In short, Rangers are dependent on season ticket sales, since other revenue streams are diminished while they are in the lower leagues. King has advised the fans to use their influence by pooling their season ticket money and seeking certain assurances from the board about the security of assets and having a say on how the club is run. Control of the season ticket money is, in effect, control of Rangers.

Old issues have resurfaced. King is not a shareholder, although he does want to lead the fundraising drive of a new share issue. Should that happen, the current shareholders would need to re-invest to maintain the size of their stake, or relinquish control. So far, the board have decided not to go down that route, while reserving judgment for considering it a later date.

That means the club must cut costs accordingly. King's argument is that Rangers are possibly one season away from needing funding of the kind that comes from supporters who want to see a return on the field, not financially. That investment - from high net worth figures such as King and from ordinary fans - ought to bring with it influence in the boardroom.

Rangers supporters will instinct-ively feel uncomfortable about putting their season ticket money aside, but if they have faith and trust in the board then they do not need to.
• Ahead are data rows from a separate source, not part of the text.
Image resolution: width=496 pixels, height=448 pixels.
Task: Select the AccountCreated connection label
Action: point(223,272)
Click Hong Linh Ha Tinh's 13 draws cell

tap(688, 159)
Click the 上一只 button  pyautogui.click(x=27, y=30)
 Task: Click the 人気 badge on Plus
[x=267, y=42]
King has to commit, financially and personally, but his planned visit to Glasgow will go some way to addressing that. He did not need to speak out this week, but he believed it was necessary.
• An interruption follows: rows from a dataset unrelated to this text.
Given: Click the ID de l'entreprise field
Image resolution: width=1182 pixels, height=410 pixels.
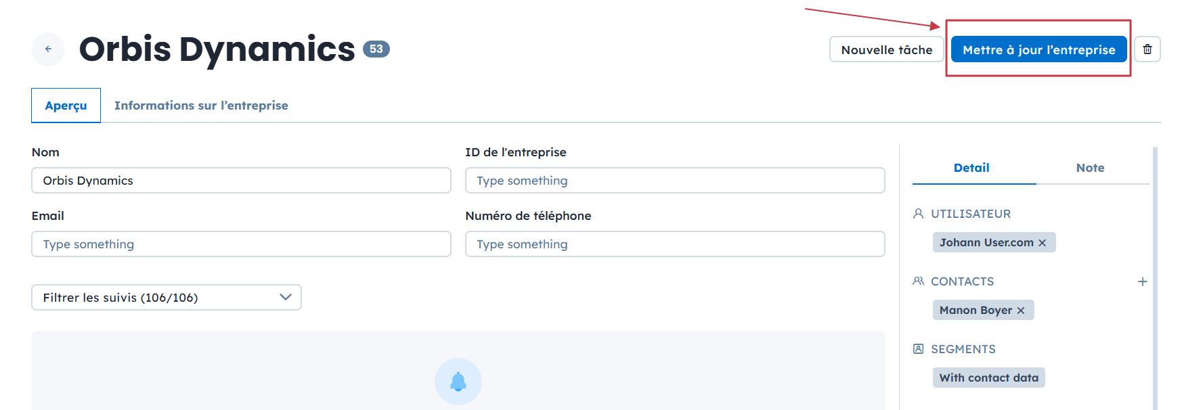Looking at the screenshot, I should tap(675, 181).
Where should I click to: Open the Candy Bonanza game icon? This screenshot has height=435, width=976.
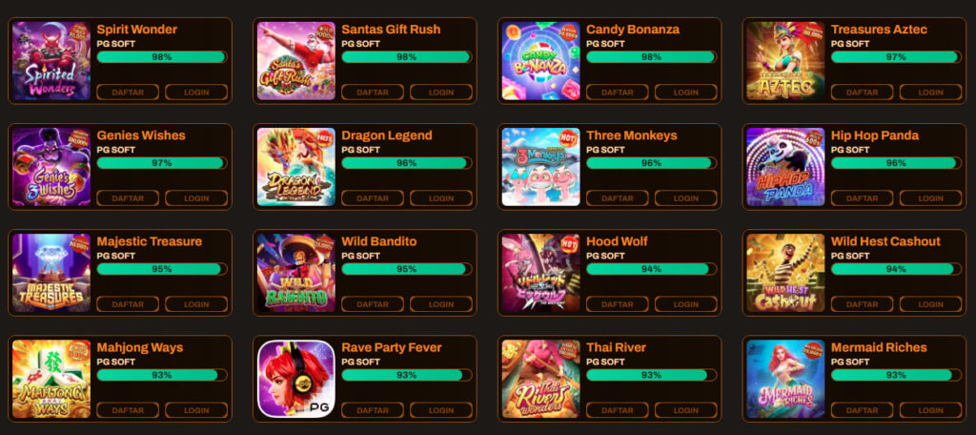[541, 61]

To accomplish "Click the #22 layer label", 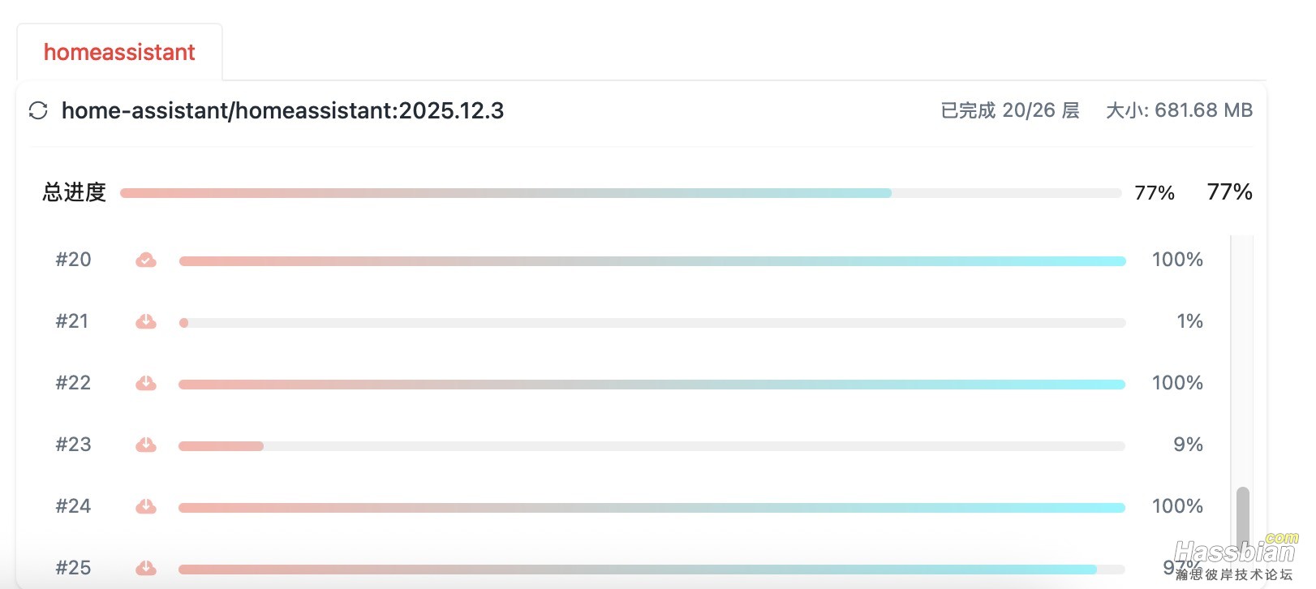I will [x=73, y=383].
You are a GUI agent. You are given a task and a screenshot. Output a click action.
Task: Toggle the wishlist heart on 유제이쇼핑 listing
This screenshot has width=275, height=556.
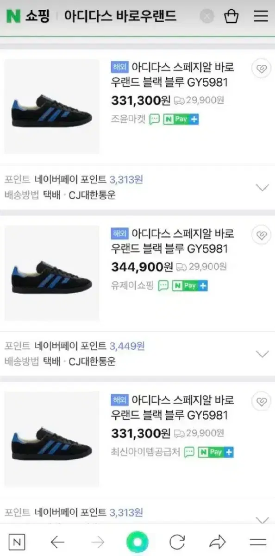click(x=262, y=235)
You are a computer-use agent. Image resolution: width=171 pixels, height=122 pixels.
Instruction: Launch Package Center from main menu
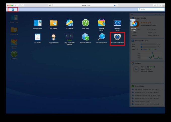coord(101,23)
There are questions for King, such as who will join him in investing in Rangers; why he has not bought any shares; and what happens if the stand-off between the fans and the board continues indefinitely.

It also ought to be acknowledged, however, that a controlling stake in Rangers is not available to buy on the open market. The consortium of shareholders who proxied their votes to Sandy Easdale ahead of last December's annual meeting, and who effectively control the club, will not sell at market value. The current shareholder dynamic seems unsustainable in the long-term, though, and Rangers have scorned an opportunity to rebuild and re-prioritise during the club's journey back towards the top flight.

For Ally McCoist, it is also a sensitive time, since he is acutely aware of his status among the fans but also his role as an employee.

"That's why I'm trying to distance myself completely from it and do what football managers get paid for, and that's talking about football and trying to get the team organised," he said. "I know my responsibilities and I know the fans look for leadership, but there are now members of the board who will also have to lead. The fans will appreciate that."

With the team close to securing the League One title, and with a Ramsdens Cup final and Scottish Cup quarter-final to prepare for, the return of dissension is unwelcome. There is a bigger picture, too, though: the long-term status of Rangers.

King mentioned the prospect of the club being reduced to also-rans while Celtic win 10 titles or more if the current business model prevails. For a central figure in the team that won nine in a row, that ought to be evocative to McCoist, but there are other priorities.

"I don't think of it because we're miles away if you're talking about winning the top flight," the manager said. "It would be wrong to look too far ahead. Of course I don't want Celtic to go 10 in a row, but our club have far more important issues coming up."